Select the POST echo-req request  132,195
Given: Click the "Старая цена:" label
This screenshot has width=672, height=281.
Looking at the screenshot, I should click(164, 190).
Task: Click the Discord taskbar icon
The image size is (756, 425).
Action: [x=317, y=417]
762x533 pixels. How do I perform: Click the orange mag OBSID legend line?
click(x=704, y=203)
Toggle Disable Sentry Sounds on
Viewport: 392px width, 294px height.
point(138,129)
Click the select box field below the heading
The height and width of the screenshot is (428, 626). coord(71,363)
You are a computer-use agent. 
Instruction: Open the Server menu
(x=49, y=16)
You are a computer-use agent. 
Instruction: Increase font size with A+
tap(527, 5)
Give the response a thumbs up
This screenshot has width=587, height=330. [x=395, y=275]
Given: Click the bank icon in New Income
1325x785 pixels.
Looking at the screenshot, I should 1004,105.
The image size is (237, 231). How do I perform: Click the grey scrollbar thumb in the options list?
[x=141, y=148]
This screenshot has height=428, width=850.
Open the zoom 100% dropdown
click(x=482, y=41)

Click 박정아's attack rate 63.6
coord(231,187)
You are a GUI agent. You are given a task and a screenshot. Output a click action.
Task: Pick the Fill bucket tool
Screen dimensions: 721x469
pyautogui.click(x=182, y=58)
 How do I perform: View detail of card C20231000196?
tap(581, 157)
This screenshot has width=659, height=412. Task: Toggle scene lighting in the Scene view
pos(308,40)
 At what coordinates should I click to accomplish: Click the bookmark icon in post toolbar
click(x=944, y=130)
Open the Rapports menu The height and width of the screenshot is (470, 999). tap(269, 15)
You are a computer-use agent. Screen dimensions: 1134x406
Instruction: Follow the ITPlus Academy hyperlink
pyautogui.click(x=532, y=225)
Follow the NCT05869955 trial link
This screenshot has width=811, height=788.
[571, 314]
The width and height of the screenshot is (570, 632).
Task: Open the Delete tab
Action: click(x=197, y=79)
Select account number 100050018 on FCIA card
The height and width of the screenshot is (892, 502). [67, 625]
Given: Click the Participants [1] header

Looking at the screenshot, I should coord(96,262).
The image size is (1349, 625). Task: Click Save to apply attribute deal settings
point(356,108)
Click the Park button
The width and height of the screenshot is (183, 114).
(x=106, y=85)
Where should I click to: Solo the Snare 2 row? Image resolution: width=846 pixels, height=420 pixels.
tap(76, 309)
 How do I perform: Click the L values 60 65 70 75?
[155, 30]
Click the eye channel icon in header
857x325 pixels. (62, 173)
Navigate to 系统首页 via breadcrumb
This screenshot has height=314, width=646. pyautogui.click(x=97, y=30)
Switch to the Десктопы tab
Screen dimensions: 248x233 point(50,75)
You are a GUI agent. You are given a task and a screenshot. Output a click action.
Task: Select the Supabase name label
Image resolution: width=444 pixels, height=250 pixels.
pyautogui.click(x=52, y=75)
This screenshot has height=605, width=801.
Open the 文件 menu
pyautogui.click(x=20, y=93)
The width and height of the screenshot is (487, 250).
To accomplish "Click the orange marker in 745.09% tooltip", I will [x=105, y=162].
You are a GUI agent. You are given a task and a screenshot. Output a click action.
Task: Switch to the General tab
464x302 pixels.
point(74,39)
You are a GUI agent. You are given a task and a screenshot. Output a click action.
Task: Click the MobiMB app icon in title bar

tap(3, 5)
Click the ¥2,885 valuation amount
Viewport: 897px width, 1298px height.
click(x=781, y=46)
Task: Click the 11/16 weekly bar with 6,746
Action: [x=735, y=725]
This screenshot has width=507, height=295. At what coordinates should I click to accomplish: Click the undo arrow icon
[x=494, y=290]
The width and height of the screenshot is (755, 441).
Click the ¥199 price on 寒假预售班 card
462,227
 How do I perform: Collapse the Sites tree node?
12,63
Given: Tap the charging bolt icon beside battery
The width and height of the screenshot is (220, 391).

--------------------

> [OBJECTIVE]:
Copy out the rows above, unchanged, from the line containing "Click the select box field below the heading" to the line containing "tap(527, 5)", including both of those lines.

> [ANSWER TO THIS EXERCISE]:
Click the select box field below the heading
The height and width of the screenshot is (428, 626). coord(71,363)
You are a computer-use agent. 
Instruction: Open the Server menu
(x=49, y=16)
You are a computer-use agent. 
Instruction: Increase font size with A+
tap(527, 5)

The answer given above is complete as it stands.